Miglustat improves swallowing in children and adolescents with Niemann-Pick type C1 disease
The drug miglustat appears to stabilize the swallowing problems that occur in children and adolescents with Niemann-Pick type C1 (NPC1), a rare and ultimately fatal neurological disease, according to a study by researchers at the National Institutes of Health. The authors conclude that the drug could slow the deterioration of swallowing function in NPC1 cases and decrease the risk of pneumonia resulting from aspiration, or inhaling food or drink. Aspiration pneumonia accounts for roughly 2 out of 3 deaths in people with NPC1.
The study was conducted by Forbes D. Porter, M.D., Ph.D., of NIH's Eunice Kennedy Shriver National Institute of Child Health and Human Development and colleague in the NIH Clinical Center. It appears in the JAMA Neurology.
NPC1 is a rare genetic disorder that causes a progressive decline in neurological and cognitive functions. Although miglustat is not approved by the Food and Drug Administration to treat NPC1, the drug is thought to stabilize the neurological deterioration seen in the disease and is frequently prescribed to treat it. Previous studies have suggested that by slowing this neurological deterioration, miglustat can stabilize swallowing ability. However, these studies have not documented any specific swallowing improvements for patients.
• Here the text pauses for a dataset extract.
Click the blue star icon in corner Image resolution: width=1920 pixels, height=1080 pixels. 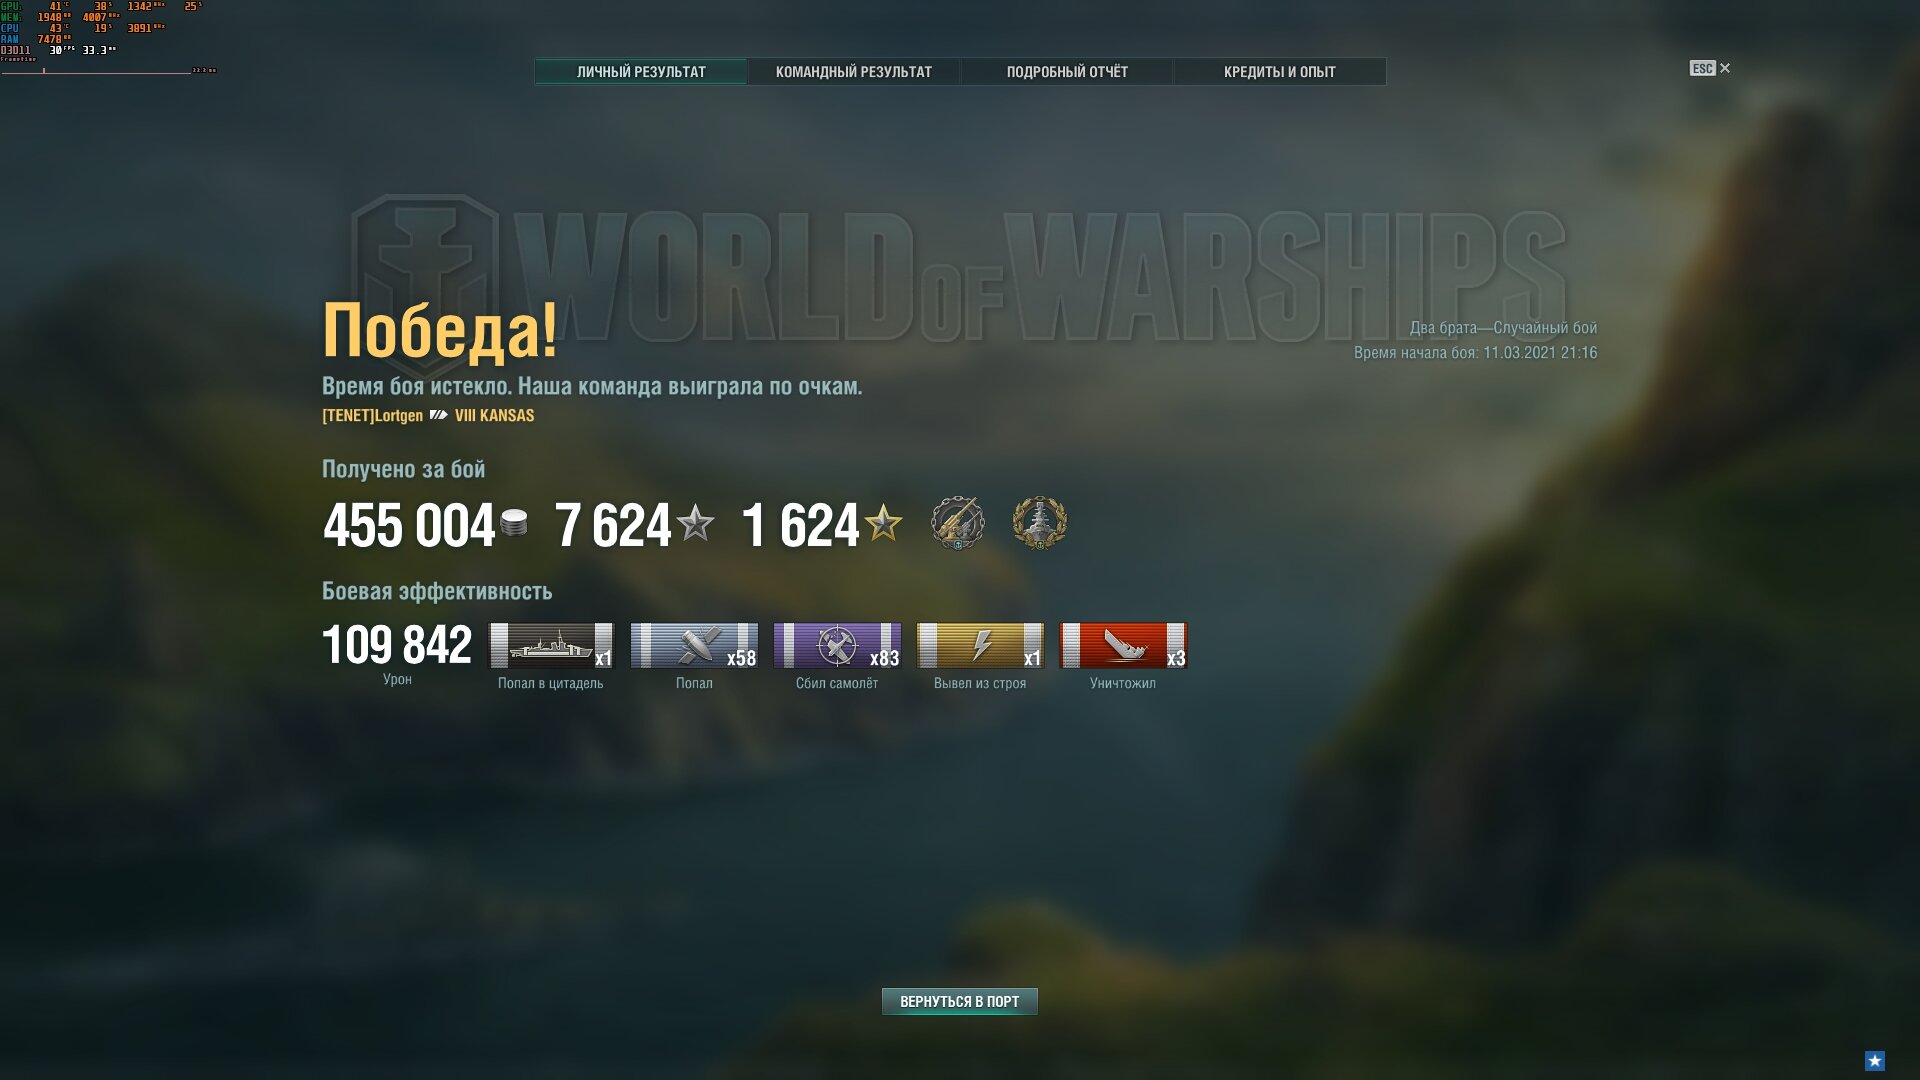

In the current study, researchers used video fluoroscopy—an X-ray scan of the throat—to evaluate swallowing function in 120 NPC1 patients. They ranked each of the scans based on the need for feeding tubes and other interventions to assist swallowing and on the likelihood and extent of food and drink entering the airway. On average, patients were evaluated once a year for three years. Of these, 36 had been prescribed miglustat and 24 had not. The researchers found that, compared to those not taking miglustat, those who took the drug had a 91% lower risk for deterioration in swallowing and a 72% lower risk for getting food or drink in the airway.